- _WHAT TO DO_
Repeat the entries beneath in their entirety, precisely as given.

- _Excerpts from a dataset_
=======

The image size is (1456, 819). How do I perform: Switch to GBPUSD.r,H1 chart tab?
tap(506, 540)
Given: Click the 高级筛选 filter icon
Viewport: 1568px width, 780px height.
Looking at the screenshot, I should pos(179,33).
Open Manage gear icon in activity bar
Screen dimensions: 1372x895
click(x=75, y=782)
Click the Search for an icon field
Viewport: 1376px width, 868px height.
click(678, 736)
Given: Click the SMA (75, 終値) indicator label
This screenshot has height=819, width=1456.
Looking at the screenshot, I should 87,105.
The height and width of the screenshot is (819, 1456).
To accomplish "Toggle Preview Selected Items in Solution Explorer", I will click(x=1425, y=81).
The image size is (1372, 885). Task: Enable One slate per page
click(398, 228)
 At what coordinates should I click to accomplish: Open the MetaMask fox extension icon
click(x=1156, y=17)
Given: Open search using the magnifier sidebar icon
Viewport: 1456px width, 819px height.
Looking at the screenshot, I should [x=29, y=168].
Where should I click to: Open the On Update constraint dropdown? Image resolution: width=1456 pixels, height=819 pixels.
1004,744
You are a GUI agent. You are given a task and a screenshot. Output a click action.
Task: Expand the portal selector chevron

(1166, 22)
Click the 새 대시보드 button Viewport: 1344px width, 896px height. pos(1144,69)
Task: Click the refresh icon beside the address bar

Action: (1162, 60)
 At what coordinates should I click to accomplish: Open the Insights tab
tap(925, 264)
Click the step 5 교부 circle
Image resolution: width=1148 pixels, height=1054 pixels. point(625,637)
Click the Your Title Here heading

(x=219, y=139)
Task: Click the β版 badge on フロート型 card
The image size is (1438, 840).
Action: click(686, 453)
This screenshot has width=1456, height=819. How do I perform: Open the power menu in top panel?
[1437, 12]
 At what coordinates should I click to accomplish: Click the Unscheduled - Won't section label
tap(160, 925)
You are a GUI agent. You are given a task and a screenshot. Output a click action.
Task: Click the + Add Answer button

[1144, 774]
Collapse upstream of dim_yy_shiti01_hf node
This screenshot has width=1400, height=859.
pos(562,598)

=======

- _EXERCISE RESPONSE_
The image size is (1456, 819). How do I perform: Switch to GBPUSD.r,H1 chart tab?
tap(506, 540)
Given: Click the 高级筛选 filter icon
Viewport: 1568px width, 780px height.
Looking at the screenshot, I should pos(179,33).
Open Manage gear icon in activity bar
Screen dimensions: 1372x895
click(x=75, y=782)
Click the Search for an icon field
Viewport: 1376px width, 868px height.
click(678, 736)
Given: Click the SMA (75, 終値) indicator label
This screenshot has height=819, width=1456.
Looking at the screenshot, I should 87,105.
The height and width of the screenshot is (819, 1456).
To accomplish "Toggle Preview Selected Items in Solution Explorer", I will click(x=1425, y=81).
The image size is (1372, 885). Task: Enable One slate per page
click(398, 228)
 At what coordinates should I click to accomplish: Open the MetaMask fox extension icon
click(x=1156, y=17)
Given: Open search using the magnifier sidebar icon
Viewport: 1456px width, 819px height.
Looking at the screenshot, I should [x=29, y=168].
Where should I click to: Open the On Update constraint dropdown? Image resolution: width=1456 pixels, height=819 pixels.
1004,744
You are a GUI agent. You are given a task and a screenshot. Output a click action.
Task: Expand the portal selector chevron

(1166, 22)
Click the 새 대시보드 button Viewport: 1344px width, 896px height. pos(1144,69)
Task: Click the refresh icon beside the address bar

Action: (1162, 60)
 At what coordinates should I click to accomplish: Open the Insights tab
tap(925, 264)
Click the step 5 교부 circle
Image resolution: width=1148 pixels, height=1054 pixels. point(625,637)
Click the Your Title Here heading

(x=219, y=139)
Task: Click the β版 badge on フロート型 card
The image size is (1438, 840).
Action: click(686, 453)
This screenshot has width=1456, height=819. How do I perform: Open the power menu in top panel?
[1437, 12]
 At what coordinates should I click to accomplish: Click the Unscheduled - Won't section label
tap(160, 925)
You are a GUI agent. You are given a task and a screenshot. Output a click action.
Task: Click the + Add Answer button

[1144, 774]
Collapse upstream of dim_yy_shiti01_hf node
This screenshot has width=1400, height=859.
pos(562,598)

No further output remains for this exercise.